Yellow Fingernails

Why Yellow Fingernails Should Never Be Taken Lightly

 

Yellow fingernails often say something about your health. When you first walk into a doctor’s office, he or she will often look first into your eyes, and then look at your hands. What the doctor sees in your eyes, and in your hands, specifically your fingernails, can say a lot about the state of your health. The appearance of your fingernails can sometimes indicate exactly what medical problem you may have, assuming you have one, or the appearance may tell the doctor that you’re basically in sound health.

 

If your fingernails are discolored or misshapen, it isn’t necessarily a sign of disease. Stress can cause changes in the way nails grow, or how they form, and stress can even influence the color of your nails. Experiencing a severe illness over a long time will often affect the nails, not so much in their appearance, but in their rate of growth. As far as your body is concerned, your fingernails rank rather low in the priority of things requiring attention, and there are actually instances where the body will direct energy towards other places deemed more important, at the expense of the nails, which may even cease growing for a time.

 

Changes in the color of your fingernails can be due to quite a variety of reasons.
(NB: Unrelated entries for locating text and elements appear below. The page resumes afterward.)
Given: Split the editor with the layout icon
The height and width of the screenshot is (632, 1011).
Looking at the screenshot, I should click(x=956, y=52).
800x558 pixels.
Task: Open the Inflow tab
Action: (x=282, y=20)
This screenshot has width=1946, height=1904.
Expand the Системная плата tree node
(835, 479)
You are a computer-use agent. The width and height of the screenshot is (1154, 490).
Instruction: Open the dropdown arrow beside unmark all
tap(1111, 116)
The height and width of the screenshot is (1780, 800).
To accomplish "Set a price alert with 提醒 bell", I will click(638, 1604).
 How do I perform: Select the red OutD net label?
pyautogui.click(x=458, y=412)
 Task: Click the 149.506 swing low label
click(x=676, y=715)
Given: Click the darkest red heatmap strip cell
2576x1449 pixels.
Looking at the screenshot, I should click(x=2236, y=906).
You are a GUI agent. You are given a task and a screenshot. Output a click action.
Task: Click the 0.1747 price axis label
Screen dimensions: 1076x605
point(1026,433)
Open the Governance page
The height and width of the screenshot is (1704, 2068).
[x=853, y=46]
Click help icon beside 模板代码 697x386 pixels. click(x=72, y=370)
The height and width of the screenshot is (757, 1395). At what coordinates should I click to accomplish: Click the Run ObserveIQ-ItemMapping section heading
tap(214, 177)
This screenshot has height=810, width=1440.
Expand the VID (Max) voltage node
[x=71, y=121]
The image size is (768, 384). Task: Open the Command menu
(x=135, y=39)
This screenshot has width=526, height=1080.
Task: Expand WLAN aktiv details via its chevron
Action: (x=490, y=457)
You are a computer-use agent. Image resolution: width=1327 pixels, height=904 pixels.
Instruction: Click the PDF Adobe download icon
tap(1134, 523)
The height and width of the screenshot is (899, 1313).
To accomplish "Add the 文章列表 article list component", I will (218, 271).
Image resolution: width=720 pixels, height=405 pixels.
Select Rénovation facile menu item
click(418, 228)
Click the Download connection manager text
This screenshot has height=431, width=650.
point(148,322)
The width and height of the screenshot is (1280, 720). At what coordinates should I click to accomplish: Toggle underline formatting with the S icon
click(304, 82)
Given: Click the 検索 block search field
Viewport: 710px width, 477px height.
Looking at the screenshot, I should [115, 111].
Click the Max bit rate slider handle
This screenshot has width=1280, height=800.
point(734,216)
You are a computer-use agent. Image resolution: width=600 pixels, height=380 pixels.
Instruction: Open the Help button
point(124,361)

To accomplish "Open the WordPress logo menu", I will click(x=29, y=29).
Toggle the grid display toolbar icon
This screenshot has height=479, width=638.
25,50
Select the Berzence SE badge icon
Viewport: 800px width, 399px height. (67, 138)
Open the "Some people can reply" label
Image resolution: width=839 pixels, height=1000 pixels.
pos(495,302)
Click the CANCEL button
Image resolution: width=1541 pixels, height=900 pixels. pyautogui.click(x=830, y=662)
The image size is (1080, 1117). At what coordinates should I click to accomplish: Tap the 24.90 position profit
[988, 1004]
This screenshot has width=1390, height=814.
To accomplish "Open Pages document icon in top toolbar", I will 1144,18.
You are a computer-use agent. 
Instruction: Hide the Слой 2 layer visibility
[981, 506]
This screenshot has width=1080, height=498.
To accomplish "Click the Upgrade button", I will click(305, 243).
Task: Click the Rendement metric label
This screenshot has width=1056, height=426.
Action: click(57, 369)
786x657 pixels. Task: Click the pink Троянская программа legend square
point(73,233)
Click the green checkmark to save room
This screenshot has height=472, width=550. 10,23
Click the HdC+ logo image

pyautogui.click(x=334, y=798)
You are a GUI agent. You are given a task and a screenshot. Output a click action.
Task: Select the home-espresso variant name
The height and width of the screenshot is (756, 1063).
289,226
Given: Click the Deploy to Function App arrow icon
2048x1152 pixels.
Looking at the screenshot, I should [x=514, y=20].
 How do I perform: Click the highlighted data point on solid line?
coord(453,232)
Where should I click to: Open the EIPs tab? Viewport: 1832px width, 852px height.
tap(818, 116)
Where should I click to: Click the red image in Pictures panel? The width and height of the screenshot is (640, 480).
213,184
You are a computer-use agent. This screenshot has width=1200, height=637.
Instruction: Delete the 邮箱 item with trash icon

People who have nicotine stains on their fingers will often have fingernails that are stained as well, at least on one hand, but often on both. In most instances though, colored fingernails are not a sign of a lifestyle habit, but are more often a sign of disease.

 

Fungus, Liver, Kidneys, Bronchitis, and More

 

Yellow fingernails can be a sign of nothing more serious than a fungus, although a fungus can sometimes be difficult to treat. Liver and kidney problems can sometimes cause fingernails to turn yellow, although in these two cases, the yellow color is usually observed only at the tips. It’s rather hard to imagine, but yellow fingernails are often a sign of a respiratory disease, such as chronic bronchitis.

 

If the fingernails are both yellow and brittle, it can be a sign of a nail fungus, but it can also be the result of aging. When nails do become brittle, they are more susceptible to attacks by a fungus, in which case they may turn yellow, but in some elderly people they become brittle and turn yellow without any fungal infection being present. When a fungus is present, it isn’t the fungus which causes the discoloration, but rather it’s debris that collects under the nail in places where the fungus has eaten a portion of the nail away.

 

Nutritional Deficiencies Often Play a Role

 

A lack of certain vitamins and other nutritional elements can also play a role. A vitamin deficiency will sometimes cause nails to turn yellow. While some diseases cause fingernails to turn yellow, it is not always the disease itself that is directly affecting the nails. What can happen is that a disease will sometimes rob the body of certain nutrients, and the deficiency in one or more of these nutrients will in turn result in yellow fingernails. The nutrients in question most often tend to be vitamin A, calcium, and iron. A protein deficiency can also affect the texture or the color of the nails.

 

Yellow Nail Syndrome

 

There is also a condition known as yellow nail syndrome that can cause the nails to take on either yellow or a greenish-yellow color. A syndrome, by definition, usually consists of a number of possible causes, and quite often some if not all of those causes are unknown, which can sometimes make treatment difficult. The yellow nail syndrome is fortunately quite rare. There does not appear to be a cure for it, and there is good reason to believe it is a genetic condition, as it has been shown to run in some families. It was mentioned earlier that certain respiratory conditions can cause yellowing in the fingernails. Some of these conditions also appear to be present in cases of the yellow nail syndrome, and include recurrent pneumonia, chronic sinusitis, and recurrent attacks of bronchitis.

 

The bottom line would seem to be that, unless you are really old, in which case a yellow condition could almost be considered to be normal, yellow fingernails should not be treated lightly. They could in fact serve the same purpose as the canary in the coal mine, that of giving you notice that something may be wrong, and that you may have a condition that is in need of medical attention.

 

Most of the attention to this point has been directed at the various diseases or disorders that can cause fingernails to change color. Nothing has been said about caring for the nails, partly because many of the causes of color changes come from problems occurring elsewhere in the body. If you do not keep good care of your fingernails however, they could become brittle more easily, or suffer from breaks. By treating your fingernails as you would treat your skin, you should at least be able to prevent the formation of fungus, one of the more common causes of yellow fingernails.